- Provided records -
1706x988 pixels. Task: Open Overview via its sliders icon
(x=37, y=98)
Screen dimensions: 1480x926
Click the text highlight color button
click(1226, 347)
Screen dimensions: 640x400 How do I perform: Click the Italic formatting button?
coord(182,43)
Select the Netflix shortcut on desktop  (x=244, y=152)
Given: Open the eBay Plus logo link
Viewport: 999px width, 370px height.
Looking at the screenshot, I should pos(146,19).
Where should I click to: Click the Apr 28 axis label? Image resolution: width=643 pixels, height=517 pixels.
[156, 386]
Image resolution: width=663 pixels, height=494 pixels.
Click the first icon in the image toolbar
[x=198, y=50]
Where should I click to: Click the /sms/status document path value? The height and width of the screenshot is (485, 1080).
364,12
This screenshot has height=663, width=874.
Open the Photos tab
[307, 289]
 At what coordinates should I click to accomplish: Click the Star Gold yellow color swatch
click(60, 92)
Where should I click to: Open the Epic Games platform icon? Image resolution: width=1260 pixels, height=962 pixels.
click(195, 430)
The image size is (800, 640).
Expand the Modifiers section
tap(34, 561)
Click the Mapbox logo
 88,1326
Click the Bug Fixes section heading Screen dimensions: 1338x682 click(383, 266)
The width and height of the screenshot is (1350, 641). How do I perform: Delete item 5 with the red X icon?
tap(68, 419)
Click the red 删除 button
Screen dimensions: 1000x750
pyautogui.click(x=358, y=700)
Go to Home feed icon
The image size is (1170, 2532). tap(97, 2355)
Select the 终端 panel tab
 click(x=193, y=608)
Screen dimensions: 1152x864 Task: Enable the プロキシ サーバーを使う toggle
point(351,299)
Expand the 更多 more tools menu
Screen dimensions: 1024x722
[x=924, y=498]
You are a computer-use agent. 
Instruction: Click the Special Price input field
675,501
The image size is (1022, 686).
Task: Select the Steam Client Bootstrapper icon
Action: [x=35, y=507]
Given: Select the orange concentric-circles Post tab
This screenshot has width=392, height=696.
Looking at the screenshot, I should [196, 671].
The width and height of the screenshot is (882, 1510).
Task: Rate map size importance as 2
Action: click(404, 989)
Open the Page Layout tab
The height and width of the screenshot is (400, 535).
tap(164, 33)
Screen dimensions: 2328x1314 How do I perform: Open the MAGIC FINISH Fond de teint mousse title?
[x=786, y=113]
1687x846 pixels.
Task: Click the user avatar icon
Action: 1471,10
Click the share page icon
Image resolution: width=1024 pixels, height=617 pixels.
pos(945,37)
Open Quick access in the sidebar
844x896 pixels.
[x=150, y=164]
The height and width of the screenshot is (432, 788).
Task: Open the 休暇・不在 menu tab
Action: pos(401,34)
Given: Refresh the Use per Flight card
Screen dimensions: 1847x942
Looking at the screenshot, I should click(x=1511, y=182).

- Directions for this task -
Print the lines of the material, exactly and only, from the line that contains "Given: Refresh the Use per Flight card" down to and including the final line.

- Your solution -
Given: Refresh the Use per Flight card
Screen dimensions: 1847x942
Looking at the screenshot, I should click(x=1511, y=182).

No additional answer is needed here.